Squeezing the zones to the max

This article originally appeared in the Municipal Journal.

If nothing else, special economic zones (SEZs) are resilient. Spatial zoning – offering tax incentives, simplified regulations and other benefits to attract inward investment and deliver growth – have been a mainstay in central government policy in the UK since the 1980s and have survived the turbulent transitions from Boris Johnson’s Levelling Up agenda all the way through to today.

“a potential lifeline”

SEZs can be diverse in actual policy form – although most readers will recognise their current incarnations: freeports, greenports, investment zones and enterprise zones – but they all have a shared aim to stimulate local economies, thus offering a potential lifeline to many local authorities who struggle to find ways to do so.

However, critics argue SEZs struggle to deliver the growth they promise, and – more broadly – the logic of trickle-down economics that underpins successive governments’ laser-like focus on delivering growth initiatives often fails to deliver tangible benefits to local communities.

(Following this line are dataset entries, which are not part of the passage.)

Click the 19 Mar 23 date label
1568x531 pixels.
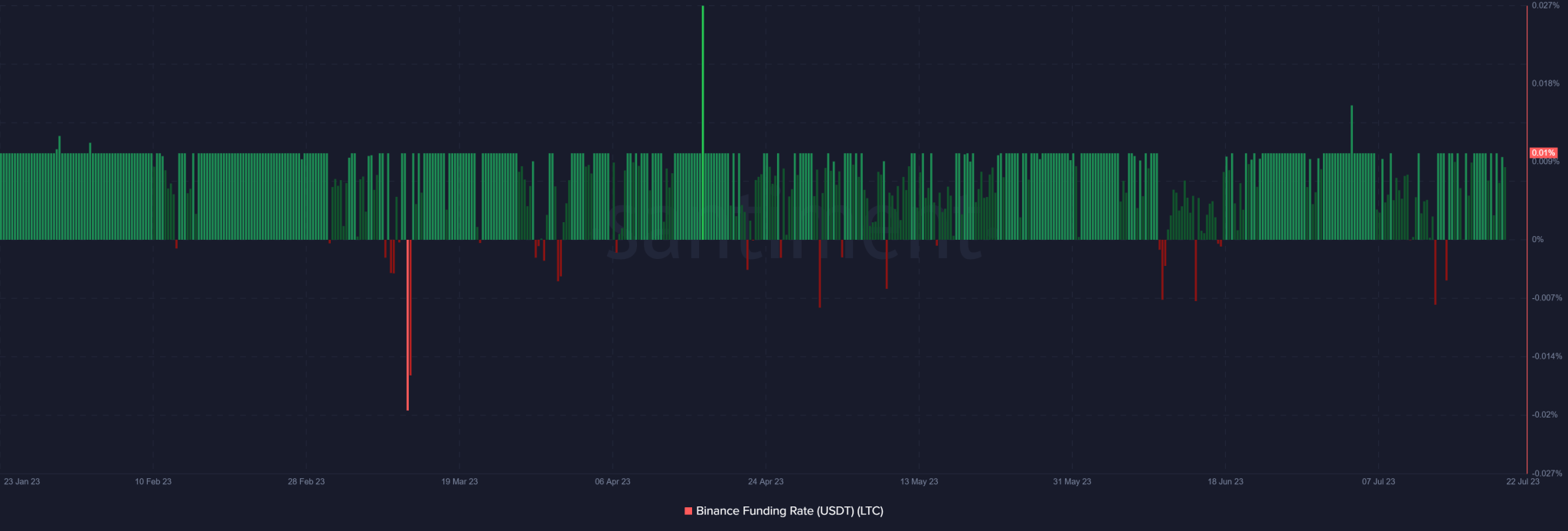pyautogui.click(x=459, y=482)
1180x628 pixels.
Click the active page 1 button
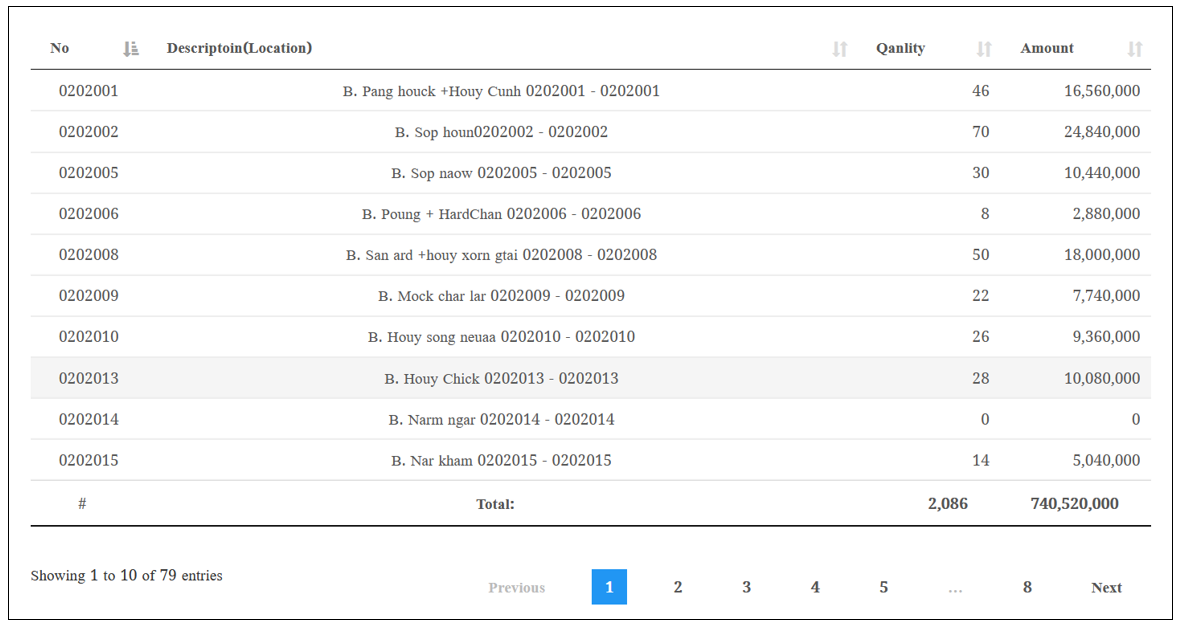click(x=609, y=587)
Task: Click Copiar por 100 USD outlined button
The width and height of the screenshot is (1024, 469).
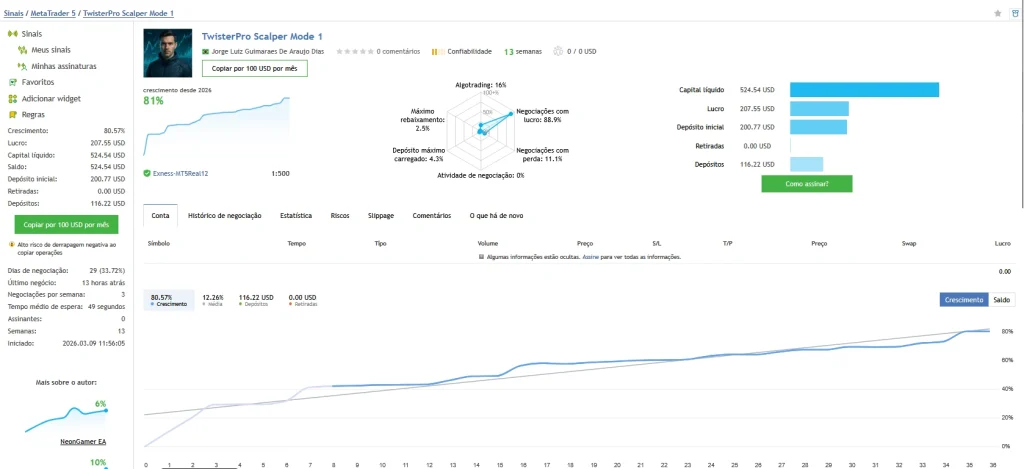Action: [x=255, y=69]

This was demonstrated by analysis of the Greater Manchester economy which found that, while GVA in the region has doubled since 1998, this growth hasn’t been as inclusive as it could have been, and suggests the wealth created may have been extracted as profits to distant shareholders.

“subsidies and tax breaks which often benefit large corporations”

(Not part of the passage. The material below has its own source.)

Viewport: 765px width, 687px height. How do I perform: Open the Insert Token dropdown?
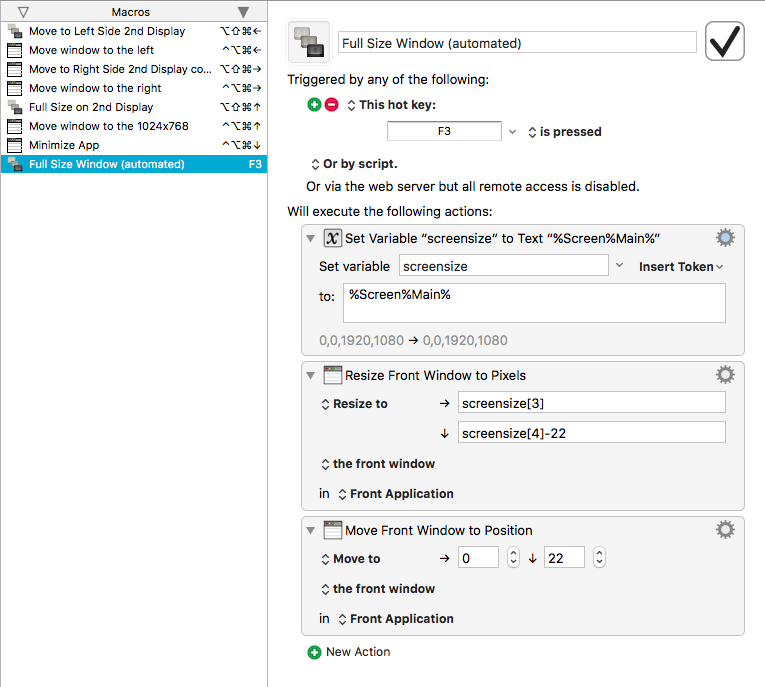point(681,266)
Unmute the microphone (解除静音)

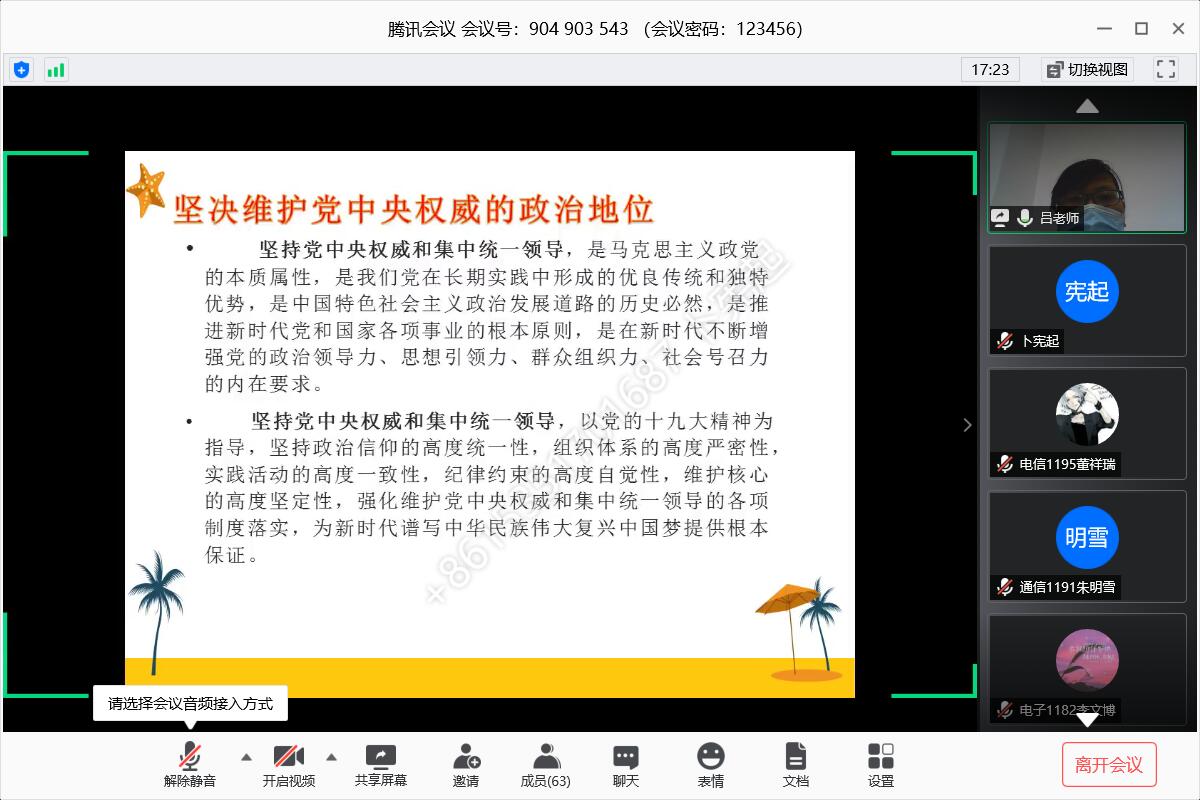[x=190, y=765]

Over the last few years, the Centre for Local Economic Strategies (CLES) has been investigating how SEZs operate and it seems they, too, may be following a similar path of “exclusive growth”, rather than creating long-term benefits for local economies. What is more, this is happening at a cost to the public purse, in subsidies and tax breaks which often benefit large corporations that prioritise shareholder returns over community and worker benefit. Such trends risk deepening inequalities and undermining the current Government’s missions that commit to deliver economic growth that is “strong, secure and fair”.

Observations from operational freeports and investment zones underscore these concerns, and even though our investigations suggest that, in some cases, manufacturers within SEZs are local operations, complex ownership structures mean they may still be channelling profits to overseas tax havens.

“potential for driving inclusive economic development”

All of that said, our investigations over the last few years have shown ways to deliver SEZs for greater local benefit. Despite the risks, they hold potential for driving inclusive economic development when designed and delivered alongside policies that favour the needs of communities.

Local authorities can, for example, leverage their powers, the flexibilities of SEZs and other wraparound policies to set conditions on tax benefits, mandating higher wages, worker protections and equitable profit-sharing for businesses benefiting from tax incentives.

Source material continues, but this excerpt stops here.